Keywords: 3D modeling, PDA stent, Congenital Heart Disease, CT angiography, Quantification
Introduction:
Several retrospective studies have demonstrated that stent angioplasty of the ductus arteriosus (DAS) is an attractive option for initial palliation of neonates with ductal-dependent pulmonary blood flow (DD-PBF), with mounting evidence that it is supplanting surgical shunts 1–7. Patent ductus arteriosus (PDA) anatomy is highly heterogeneous in this patient population, specifically in the angle of origin from the systemic artery, tortuosity, and variation in caliber 8. These variations in anatomy influence patient candidacy, optimal vascular access site and procedural difficulty in DAS.
Cross-sectional imaging, specifically computed tomographic angiography (CTA), has become a mainstay of the assessment of the neonate with DD-PBF due to its perceived potential to inform pre-procedural planning. With experience, interventional cardiologists can interpret imaging data with confidence. However, as use of this technique expands, tools that efficiently translate tomographic datasets into a 3D model have the potential to both improve safety acutely and accelerate the learning curve for these procedures. An ideal system would not only generate an accurate 3D model to aid visualization but also quantify clinically-relevant anatomic dimensions (PDA length and diameters) automatically and quickly, and in a readily accessible way. To date, there are few studies demonstrating use of 3D CT or MR-derived modeling to plan DAS 9,10. To our knowledge, a platform for automatic 3D quantitative analysis of ductal anatomy has not been developed and made available to the interventional cardiology community.
In order to meet this need, we developed custom open-source software designed for the semi-automatic quantification of PDA structure from routine tomographic imaging. We evaluated this novel tool retrospectively in a cohort of infants with DD-PBF, and compared 3D measurements (both automatic and semi-automatic) from the CTA to traditional 2D measurements from projectional angiograms performed during the case.

PROVIDED DATA.
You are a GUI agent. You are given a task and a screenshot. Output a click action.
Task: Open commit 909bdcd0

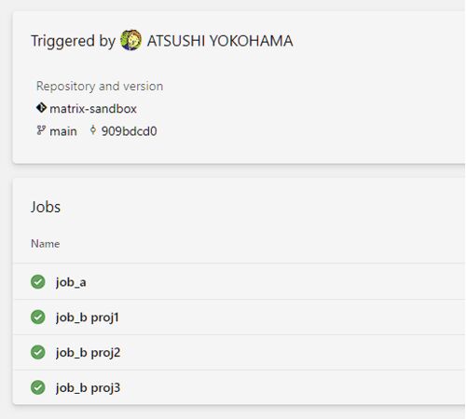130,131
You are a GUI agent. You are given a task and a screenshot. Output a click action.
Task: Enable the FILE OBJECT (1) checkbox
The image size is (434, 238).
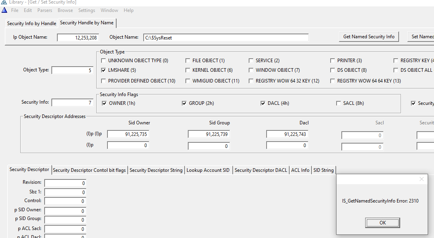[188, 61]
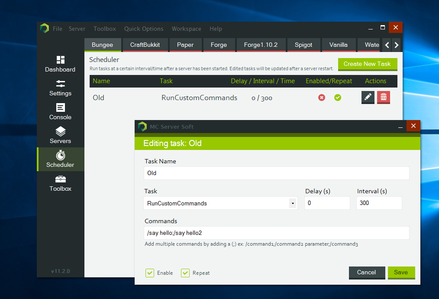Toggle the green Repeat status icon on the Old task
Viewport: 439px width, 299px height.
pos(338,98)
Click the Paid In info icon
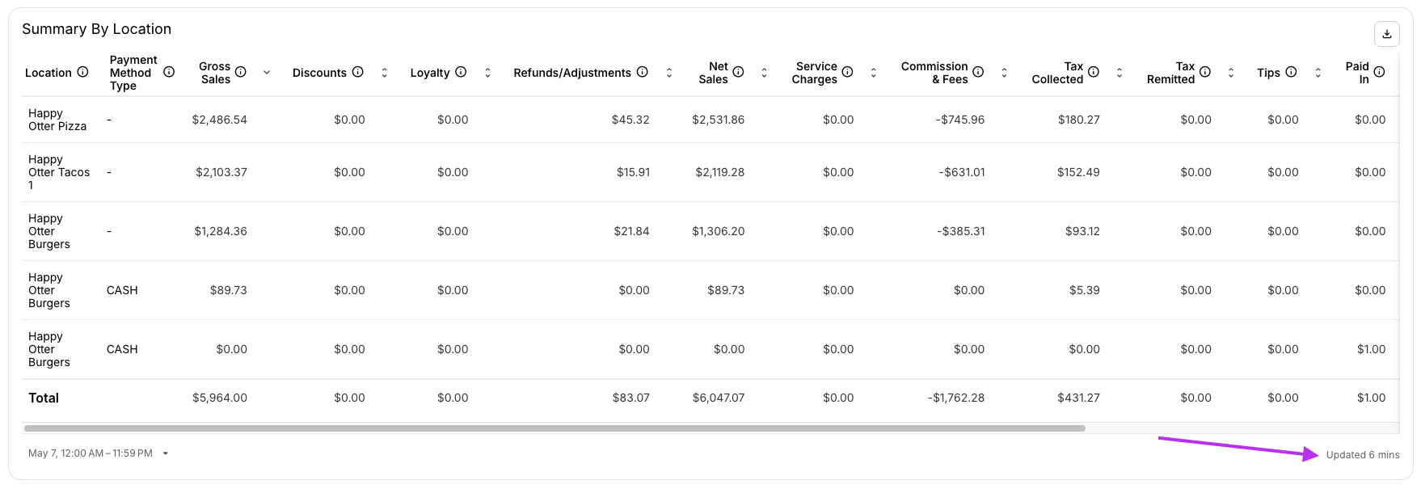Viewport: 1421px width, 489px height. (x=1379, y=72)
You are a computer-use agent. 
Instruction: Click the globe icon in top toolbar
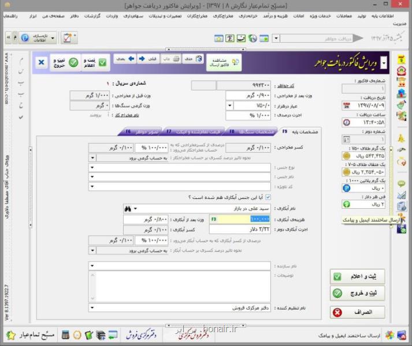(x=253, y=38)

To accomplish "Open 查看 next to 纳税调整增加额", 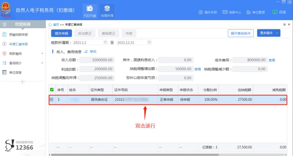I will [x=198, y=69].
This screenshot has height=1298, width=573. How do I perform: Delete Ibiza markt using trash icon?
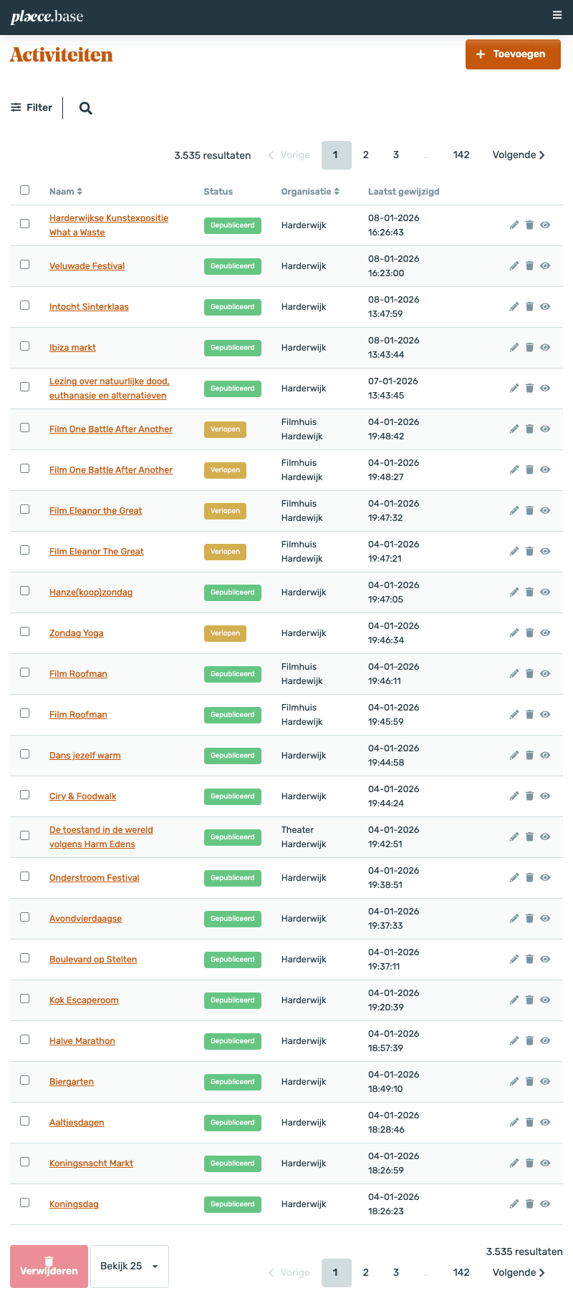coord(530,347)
==
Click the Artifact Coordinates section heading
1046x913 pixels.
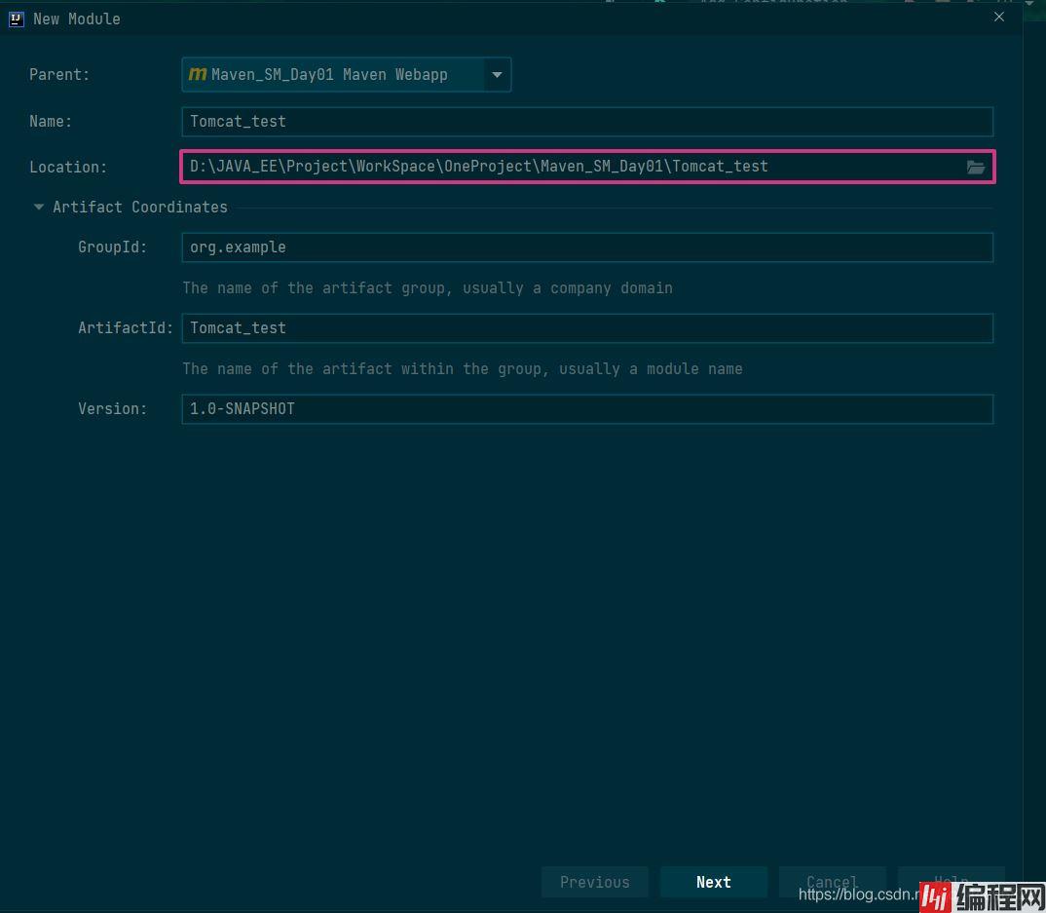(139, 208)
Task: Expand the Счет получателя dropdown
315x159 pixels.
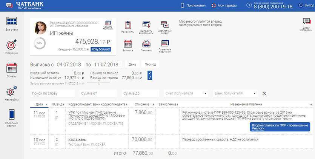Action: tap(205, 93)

WORK TO BE COMPLETED. Give every keyword listed at the start of the excerpt on ductal stenting above.

ANSWER SPACE. 3D modeling, PDA stent, Congenital Heart Disease, CT angiography, Quantification